■ Problem to solve ■
Return each entry exactly, so that nothing in the data differs from the original.

Stored records:
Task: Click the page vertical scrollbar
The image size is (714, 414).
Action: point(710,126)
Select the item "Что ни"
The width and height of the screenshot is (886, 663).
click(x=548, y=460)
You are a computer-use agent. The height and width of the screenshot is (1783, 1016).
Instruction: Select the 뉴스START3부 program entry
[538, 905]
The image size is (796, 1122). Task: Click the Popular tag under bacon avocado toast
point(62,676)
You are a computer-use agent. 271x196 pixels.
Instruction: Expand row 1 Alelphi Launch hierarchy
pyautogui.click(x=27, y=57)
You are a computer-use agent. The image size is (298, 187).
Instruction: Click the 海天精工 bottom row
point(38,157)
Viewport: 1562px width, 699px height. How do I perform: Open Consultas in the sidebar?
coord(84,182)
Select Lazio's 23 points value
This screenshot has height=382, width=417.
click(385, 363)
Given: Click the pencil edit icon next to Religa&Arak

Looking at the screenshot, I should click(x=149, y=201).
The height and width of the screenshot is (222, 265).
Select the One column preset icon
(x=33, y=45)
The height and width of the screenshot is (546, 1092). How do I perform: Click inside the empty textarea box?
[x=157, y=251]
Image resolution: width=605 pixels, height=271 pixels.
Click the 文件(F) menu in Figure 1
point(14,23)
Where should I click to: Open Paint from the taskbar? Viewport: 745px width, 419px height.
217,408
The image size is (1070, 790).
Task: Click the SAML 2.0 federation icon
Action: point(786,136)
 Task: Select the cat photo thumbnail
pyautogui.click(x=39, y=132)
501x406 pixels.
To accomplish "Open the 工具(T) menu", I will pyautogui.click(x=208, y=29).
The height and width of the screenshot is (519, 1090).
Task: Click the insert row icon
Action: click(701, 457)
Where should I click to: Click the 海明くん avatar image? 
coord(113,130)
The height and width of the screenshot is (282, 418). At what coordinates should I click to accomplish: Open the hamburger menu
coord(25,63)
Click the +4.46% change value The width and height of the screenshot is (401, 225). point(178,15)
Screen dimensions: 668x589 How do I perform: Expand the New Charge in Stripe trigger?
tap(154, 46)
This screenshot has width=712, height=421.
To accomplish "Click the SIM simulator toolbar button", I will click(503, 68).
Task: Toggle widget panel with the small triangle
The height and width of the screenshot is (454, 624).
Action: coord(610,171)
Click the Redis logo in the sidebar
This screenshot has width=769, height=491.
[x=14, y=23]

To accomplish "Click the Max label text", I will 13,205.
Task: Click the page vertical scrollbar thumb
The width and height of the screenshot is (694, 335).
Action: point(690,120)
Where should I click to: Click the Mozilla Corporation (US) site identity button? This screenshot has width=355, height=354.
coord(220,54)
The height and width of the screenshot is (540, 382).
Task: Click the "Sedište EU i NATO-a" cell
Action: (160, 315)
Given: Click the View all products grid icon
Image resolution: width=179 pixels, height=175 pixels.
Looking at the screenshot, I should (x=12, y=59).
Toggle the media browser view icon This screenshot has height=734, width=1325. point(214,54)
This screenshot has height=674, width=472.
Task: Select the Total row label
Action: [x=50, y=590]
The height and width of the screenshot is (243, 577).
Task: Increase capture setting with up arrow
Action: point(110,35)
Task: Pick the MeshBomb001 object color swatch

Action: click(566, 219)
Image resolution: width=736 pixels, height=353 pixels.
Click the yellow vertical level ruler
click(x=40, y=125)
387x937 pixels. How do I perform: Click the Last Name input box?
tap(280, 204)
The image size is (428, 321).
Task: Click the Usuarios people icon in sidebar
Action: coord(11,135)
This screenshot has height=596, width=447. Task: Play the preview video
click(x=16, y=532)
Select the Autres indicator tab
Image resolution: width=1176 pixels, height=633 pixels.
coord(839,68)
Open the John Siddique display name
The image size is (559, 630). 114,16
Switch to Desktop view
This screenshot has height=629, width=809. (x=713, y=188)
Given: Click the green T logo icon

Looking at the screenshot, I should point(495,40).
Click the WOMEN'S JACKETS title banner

■ Solution for this problem ■
Task: Click the page vertical scrollbar
The image size is (714, 414).
Action: point(710,126)
Select the item "Что ни"
The width and height of the screenshot is (886, 663).
click(x=548, y=460)
You are a computer-use agent. The height and width of the screenshot is (1783, 1016).
Instruction: Select the 뉴스START3부 program entry
[538, 905]
The image size is (796, 1122). Task: Click the Popular tag under bacon avocado toast
point(62,676)
You are a computer-use agent. 271x196 pixels.
Instruction: Expand row 1 Alelphi Launch hierarchy
pyautogui.click(x=27, y=57)
You are a computer-use agent. The image size is (298, 187).
Instruction: Click the 海天精工 bottom row
point(38,157)
Viewport: 1562px width, 699px height. How do I perform: Open Consultas in the sidebar?
coord(84,182)
Select Lazio's 23 points value
This screenshot has height=382, width=417.
click(385, 363)
Given: Click the pencil edit icon next to Religa&Arak

Looking at the screenshot, I should click(x=149, y=201).
The height and width of the screenshot is (222, 265).
Select the One column preset icon
(x=33, y=45)
The height and width of the screenshot is (546, 1092). How do I perform: Click inside the empty textarea box?
[x=157, y=251]
Image resolution: width=605 pixels, height=271 pixels.
Click the 文件(F) menu in Figure 1
point(14,23)
Where should I click to: Open Paint from the taskbar? Viewport: 745px width, 419px height.
217,408
The image size is (1070, 790).
Task: Click the SAML 2.0 federation icon
Action: point(786,136)
 Task: Select the cat photo thumbnail
pyautogui.click(x=39, y=132)
501x406 pixels.
To accomplish "Open the 工具(T) menu", I will pyautogui.click(x=208, y=29).
The height and width of the screenshot is (519, 1090).
Task: Click the insert row icon
Action: click(701, 457)
Where should I click to: Click the 海明くん avatar image? 
coord(113,130)
The height and width of the screenshot is (282, 418). At what coordinates should I click to accomplish: Open the hamburger menu
coord(25,63)
Click the +4.46% change value The width and height of the screenshot is (401, 225). point(178,15)
Screen dimensions: 668x589 How do I perform: Expand the New Charge in Stripe trigger?
tap(154, 46)
This screenshot has width=712, height=421.
To accomplish "Click the SIM simulator toolbar button", I will click(503, 68).
Task: Toggle widget panel with the small triangle
The height and width of the screenshot is (454, 624).
Action: coord(610,171)
Click the Redis logo in the sidebar
This screenshot has width=769, height=491.
[x=14, y=23]

To accomplish "Click the Max label text", I will 13,205.
Task: Click the page vertical scrollbar thumb
The width and height of the screenshot is (694, 335).
Action: point(690,120)
Where should I click to: Click the Mozilla Corporation (US) site identity button? This screenshot has width=355, height=354.
coord(220,54)
The height and width of the screenshot is (540, 382).
Task: Click the "Sedište EU i NATO-a" cell
Action: (160, 315)
Given: Click the View all products grid icon
Image resolution: width=179 pixels, height=175 pixels.
Looking at the screenshot, I should (x=12, y=59).
Toggle the media browser view icon This screenshot has height=734, width=1325. point(214,54)
This screenshot has height=674, width=472.
Task: Select the Total row label
Action: [x=50, y=590]
The height and width of the screenshot is (243, 577).
Task: Increase capture setting with up arrow
Action: point(110,35)
Task: Pick the MeshBomb001 object color swatch

Action: click(566, 219)
Image resolution: width=736 pixels, height=353 pixels.
Click the yellow vertical level ruler
click(x=40, y=125)
387x937 pixels. How do I perform: Click the Last Name input box?
tap(280, 204)
The image size is (428, 321).
Task: Click the Usuarios people icon in sidebar
Action: coord(11,135)
This screenshot has height=596, width=447. Task: Play the preview video
click(x=16, y=532)
Select the Autres indicator tab
Image resolution: width=1176 pixels, height=633 pixels.
coord(839,68)
Open the John Siddique display name
The image size is (559, 630). 114,16
Switch to Desktop view
This screenshot has height=629, width=809. (x=713, y=188)
Given: Click the green T logo icon

Looking at the screenshot, I should point(495,40).
Click the WOMEN'S JACKETS title banner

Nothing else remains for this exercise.